Input records below:

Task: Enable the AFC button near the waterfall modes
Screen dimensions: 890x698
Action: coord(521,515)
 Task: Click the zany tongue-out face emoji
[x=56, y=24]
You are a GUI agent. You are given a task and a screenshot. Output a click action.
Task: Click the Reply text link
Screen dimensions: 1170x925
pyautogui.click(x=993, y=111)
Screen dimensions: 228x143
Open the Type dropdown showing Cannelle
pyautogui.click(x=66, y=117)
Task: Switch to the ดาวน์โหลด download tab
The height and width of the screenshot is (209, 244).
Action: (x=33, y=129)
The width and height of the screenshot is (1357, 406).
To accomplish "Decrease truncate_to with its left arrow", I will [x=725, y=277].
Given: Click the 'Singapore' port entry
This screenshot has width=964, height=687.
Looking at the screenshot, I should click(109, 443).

End of Input records.
Input records below:

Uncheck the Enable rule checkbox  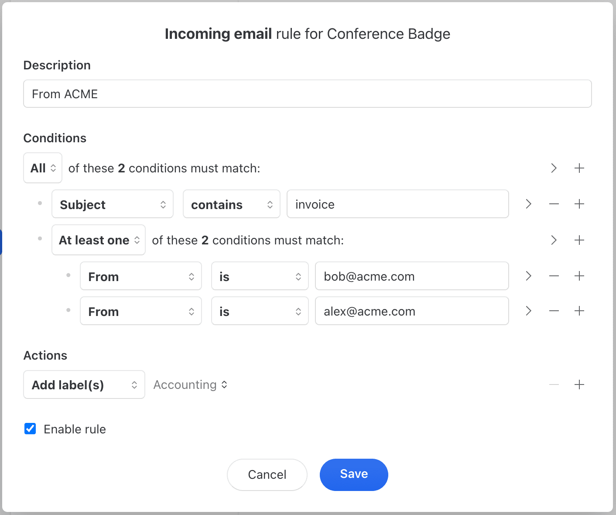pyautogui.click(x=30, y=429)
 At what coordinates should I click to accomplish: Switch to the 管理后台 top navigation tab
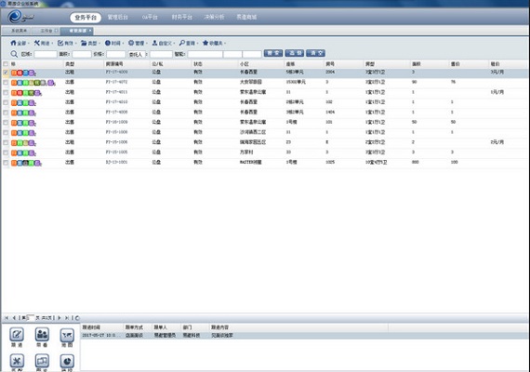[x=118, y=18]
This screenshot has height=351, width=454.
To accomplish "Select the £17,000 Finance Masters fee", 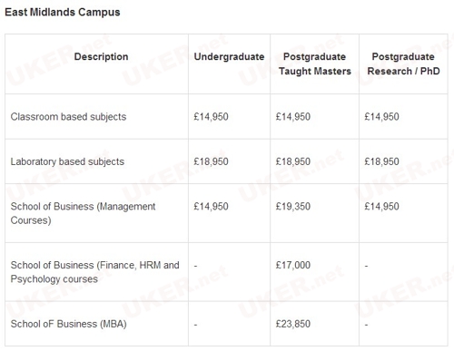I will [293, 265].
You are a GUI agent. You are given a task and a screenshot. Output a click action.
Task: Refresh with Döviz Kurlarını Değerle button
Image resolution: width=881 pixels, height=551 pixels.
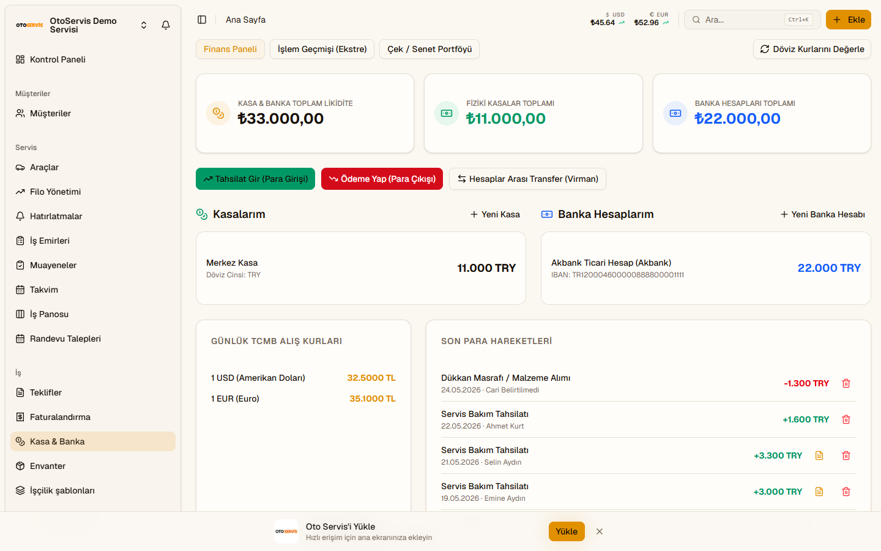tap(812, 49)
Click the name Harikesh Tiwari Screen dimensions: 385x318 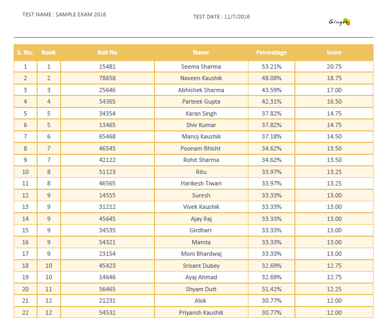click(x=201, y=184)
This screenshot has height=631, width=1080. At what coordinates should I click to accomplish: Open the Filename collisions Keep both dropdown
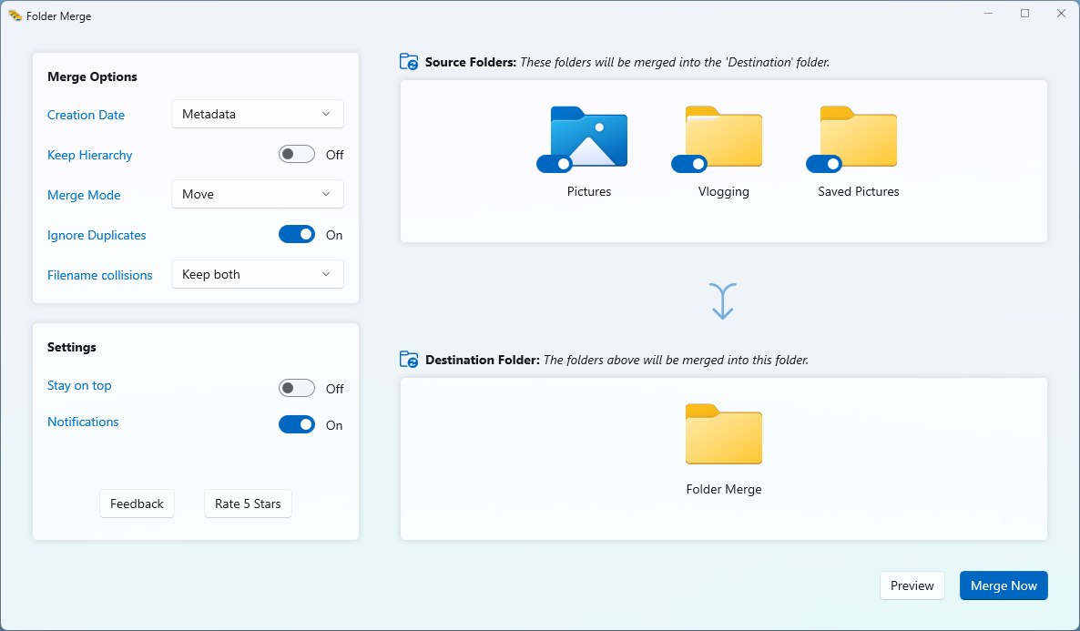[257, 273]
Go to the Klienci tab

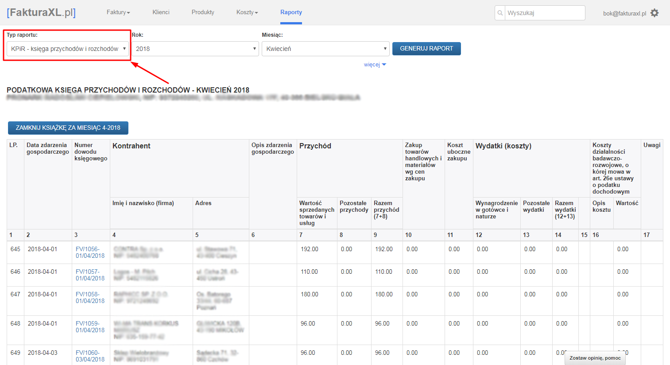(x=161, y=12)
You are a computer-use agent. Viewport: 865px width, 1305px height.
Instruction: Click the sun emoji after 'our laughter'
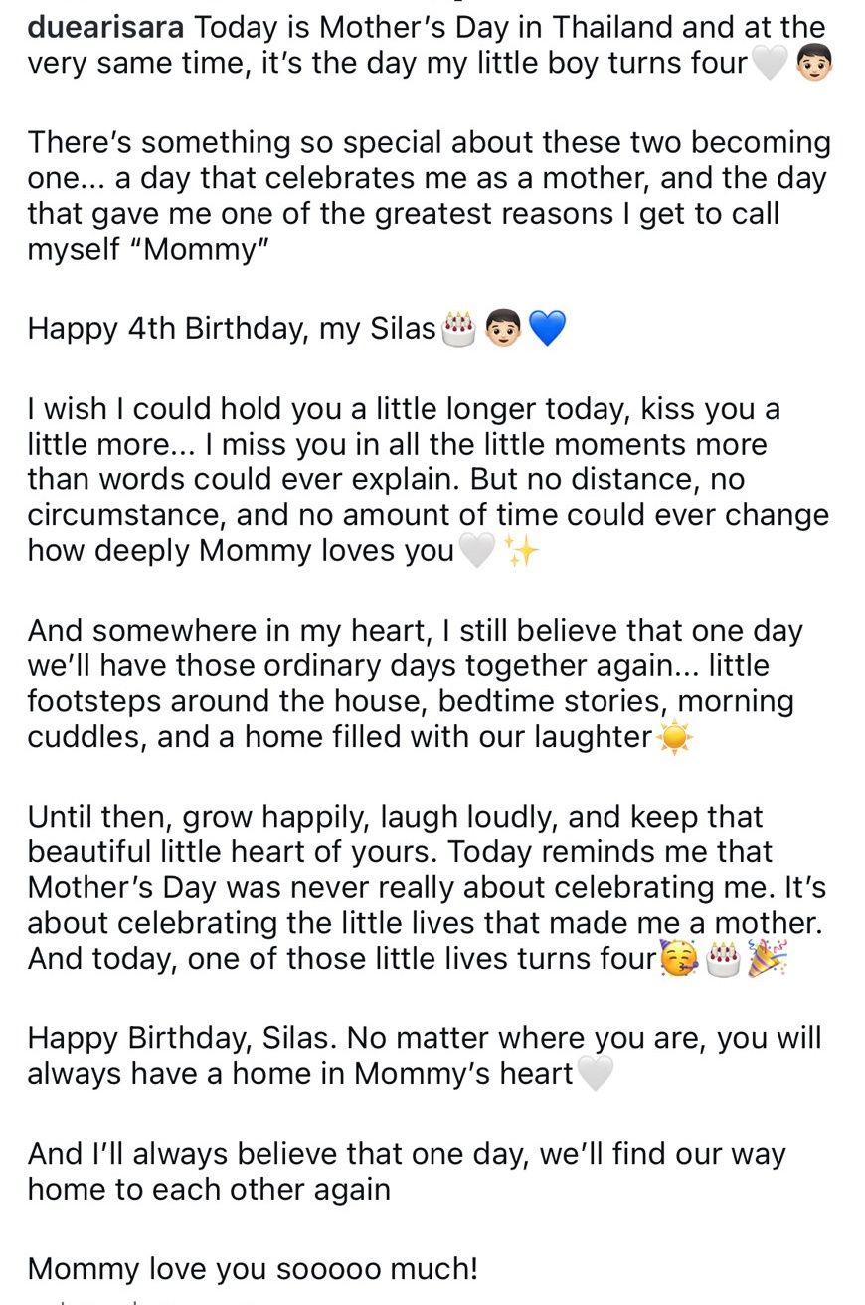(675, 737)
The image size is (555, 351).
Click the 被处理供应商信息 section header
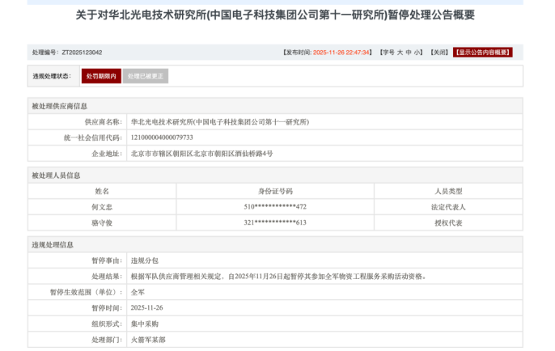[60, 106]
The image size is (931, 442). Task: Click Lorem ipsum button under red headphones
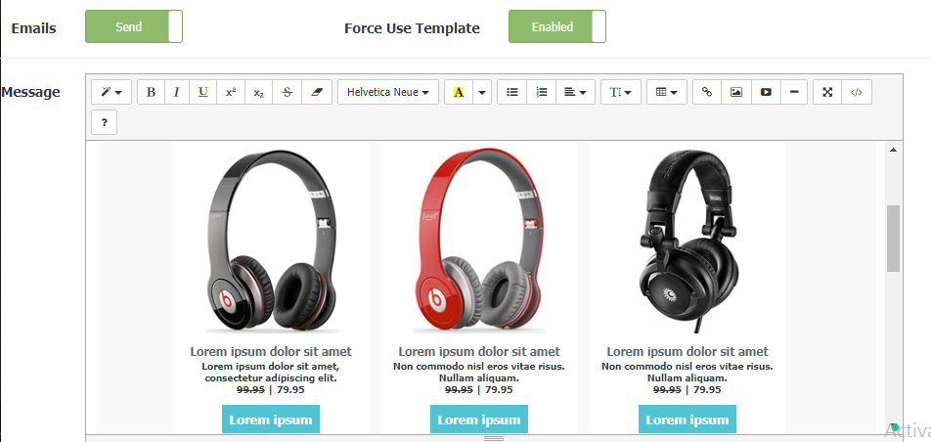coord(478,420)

End of Input records.
Input records below:

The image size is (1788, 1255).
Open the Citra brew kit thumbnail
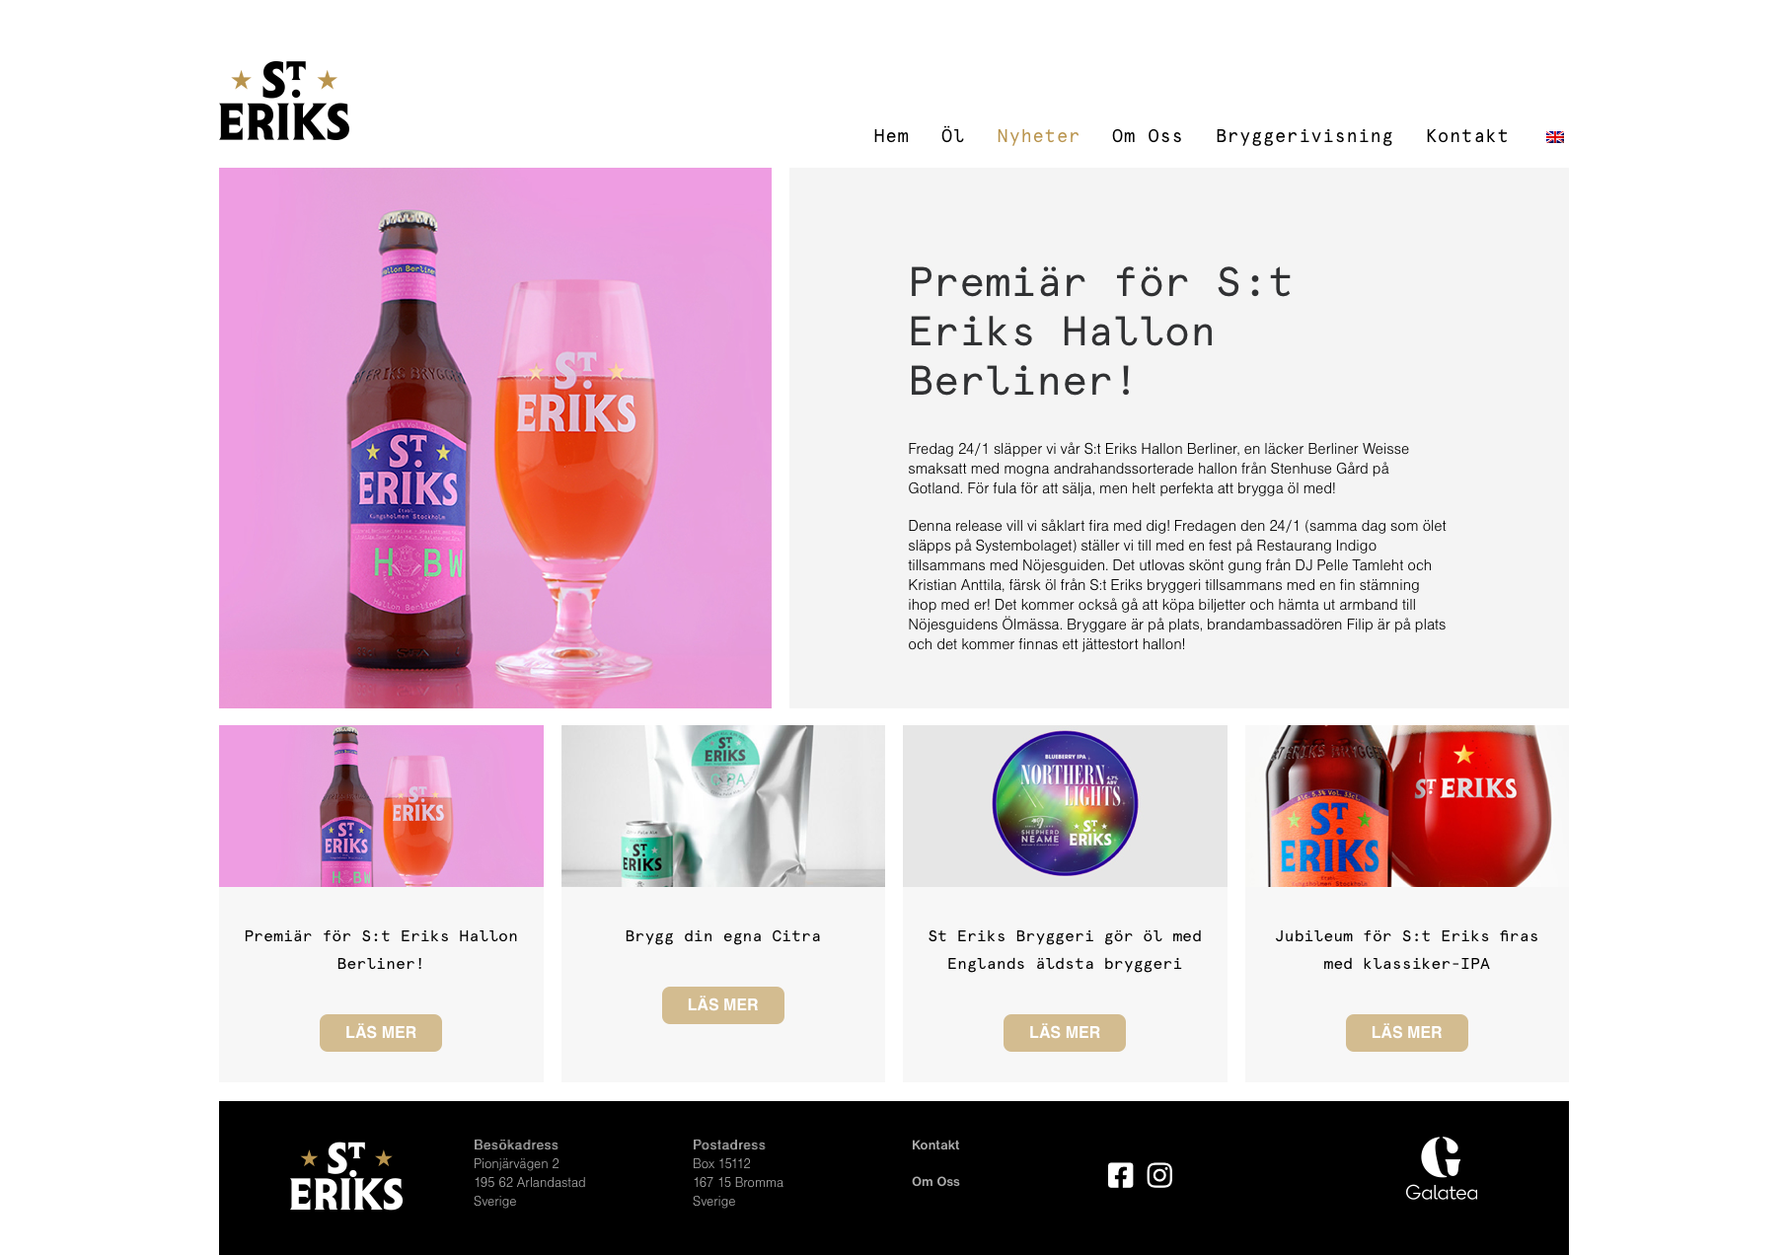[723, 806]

End of Input records.

With the first line being the one containing "Open the Type dropdown showing Cannelle" and the last line the one containing "Given: Click the 'Singapore' port entry", transcribe exactly the lines above that fall in that range.

Completed exercise
Open the Type dropdown showing Cannelle
pyautogui.click(x=66, y=117)
Task: Switch to the ดาวน์โหลด download tab
The height and width of the screenshot is (209, 244).
Action: (x=33, y=129)
The width and height of the screenshot is (1357, 406).
To accomplish "Decrease truncate_to with its left arrow", I will [x=725, y=277].
Given: Click the 'Singapore' port entry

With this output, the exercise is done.